FORT KENT, Maine — When Dave Michaud, 61, reported to his job as head custodian at Fort Kent Elementary School on Wednesday, July 3, he had no idea his life was about to change, and not for the better.

Michaud arrived at work to find that after 39 years serving the school district, he no longer had a job at all. 

His supervisor and the district superintendent met Michaud that morning and informed him that the school board decided to cut his position in order to reduce the school budget.

“I was just totally devastated. I just saw my life changing,” Michaud said of learning the news. 

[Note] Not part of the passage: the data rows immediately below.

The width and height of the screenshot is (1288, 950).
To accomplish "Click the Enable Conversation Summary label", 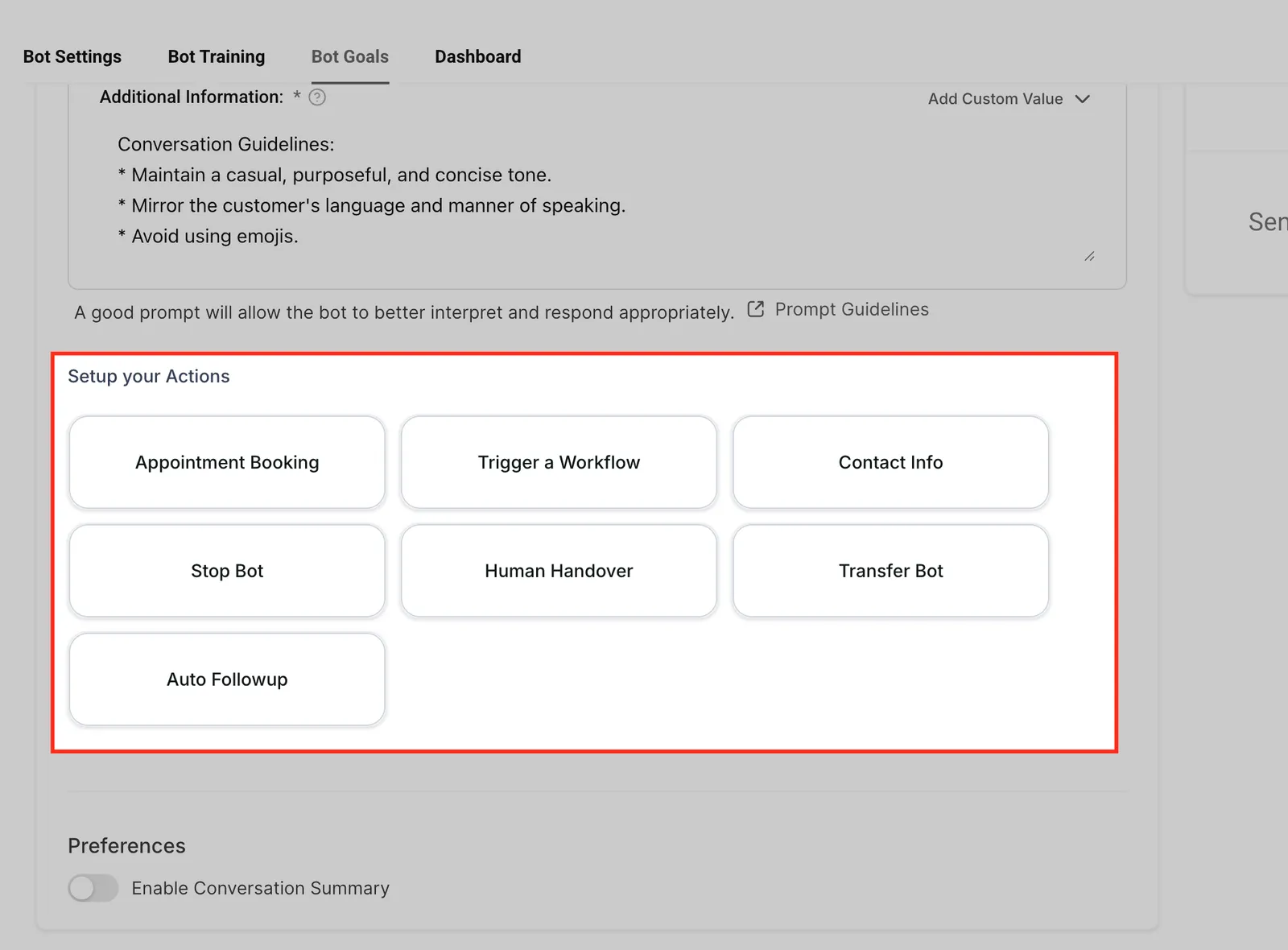I will [x=261, y=888].
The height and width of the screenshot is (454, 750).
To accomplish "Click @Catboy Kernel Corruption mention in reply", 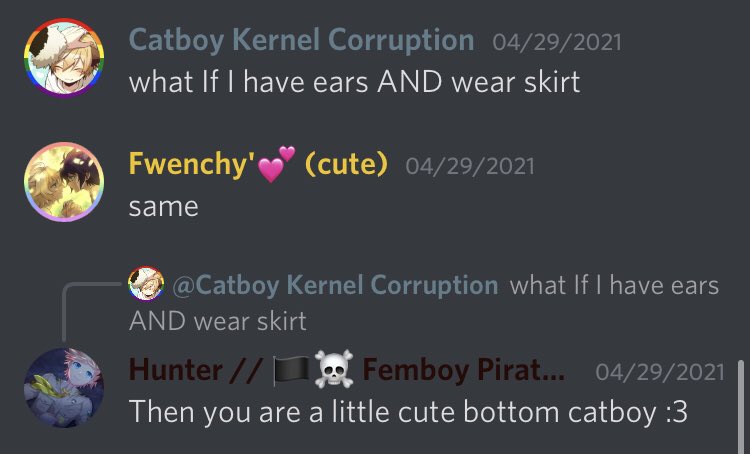I will point(335,285).
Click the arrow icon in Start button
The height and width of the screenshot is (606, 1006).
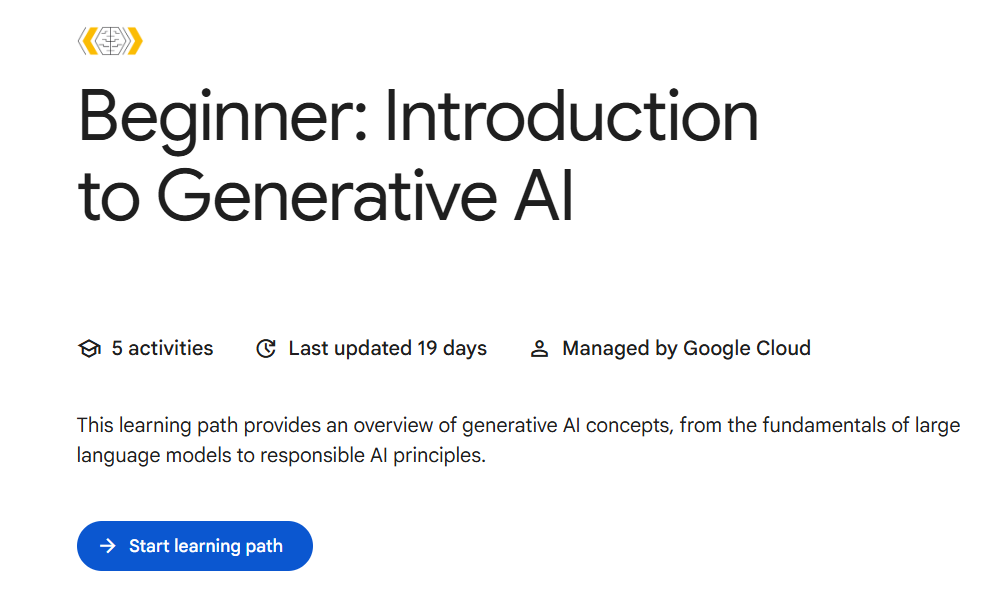(x=108, y=546)
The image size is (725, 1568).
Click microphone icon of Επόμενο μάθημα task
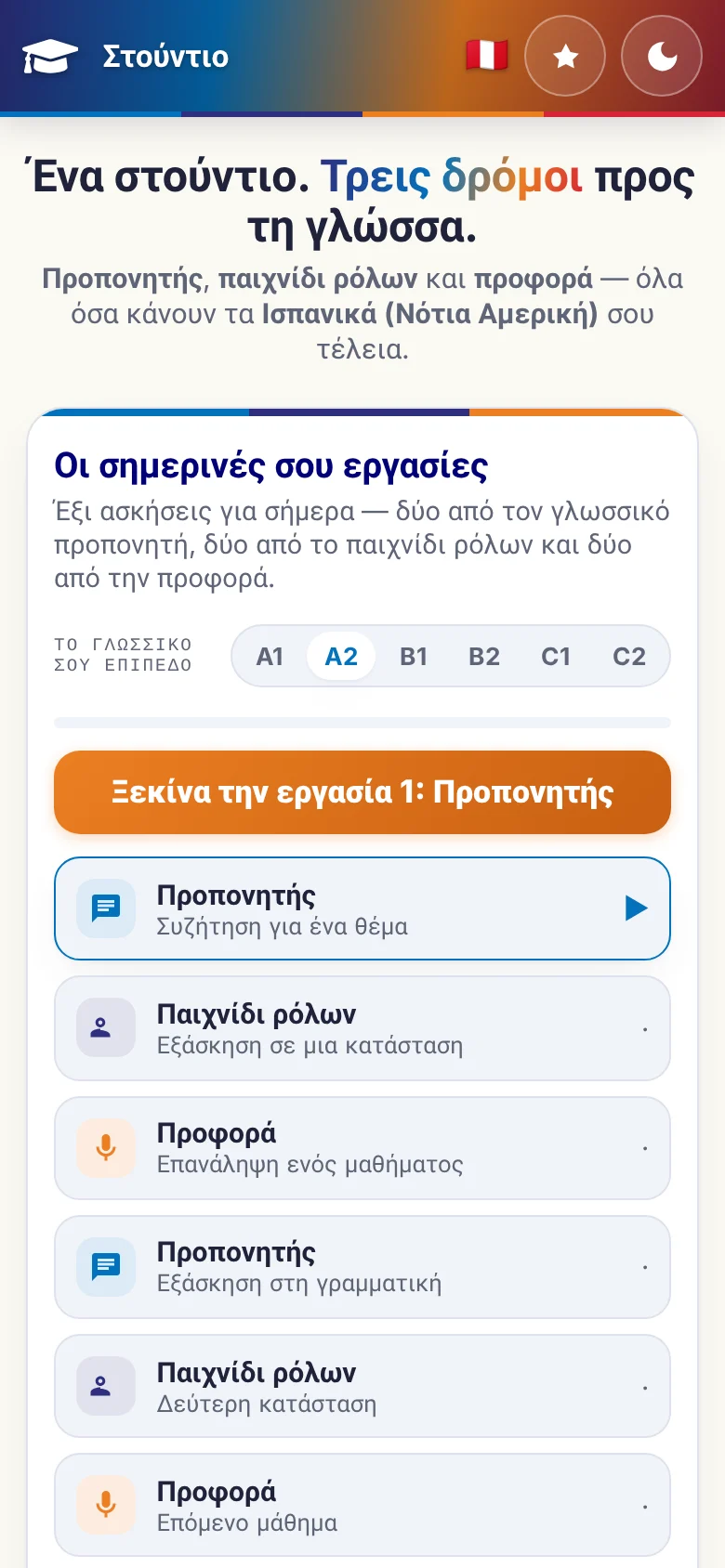click(106, 1504)
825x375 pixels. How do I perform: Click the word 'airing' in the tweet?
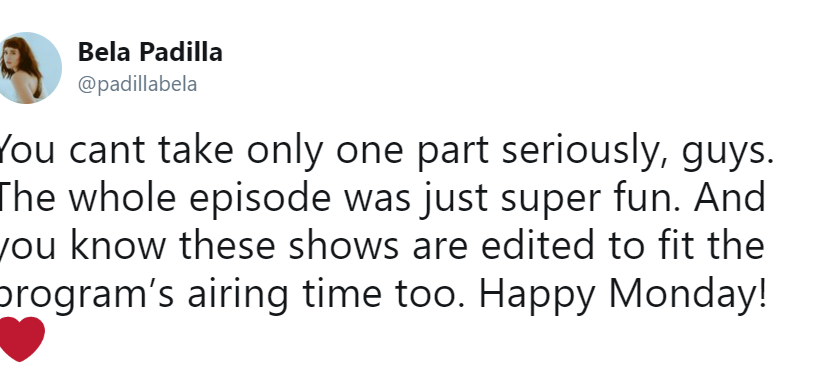click(237, 295)
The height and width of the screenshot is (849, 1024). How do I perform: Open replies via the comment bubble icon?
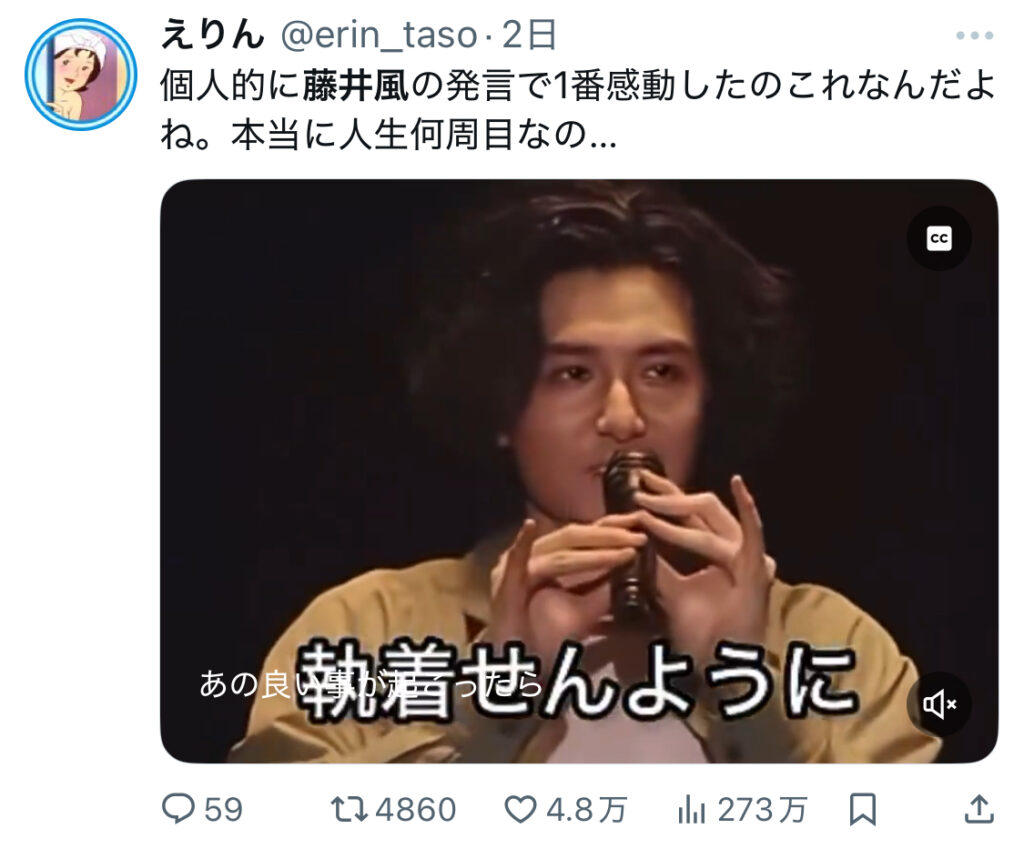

Voters in the greater Fort Kent area decided at referendum on Tuesday, June 11, against a proposed 2019-2020 Maine School Administrative budget that would have significantly increased taxes in the local towns. The combined vote among the towns was 212 for the school budget, and 232 against.

The school budget would have raised taxes in several of the towns by at least a mill. 

Since then, the district made significant cuts to the budget, including Michaud’s position.

Other reductions include the elimination of two special education one-on-one positions, as well as technology software and an early elementary literacy program.

A grandfather of eight, Michaud said what he will miss most about working at FKES is the children. 

“I am now, with the amount of time I’ve been there, dealing with the grandchildren of the kids I first started working with; that meant something to me and I’ve been thinking about that,” he said. 

Michaud also was looking forward to working at FKES this fall because his grandson will be attending Pre-K at the school. 

With no retirement plan through the school district, Michaud said he was looking forward to retiring and collecting Social Security after working four more years, when he will reach the age of 65. Now he will be looking for a new job, something he said will not be an easy task for a man his age. 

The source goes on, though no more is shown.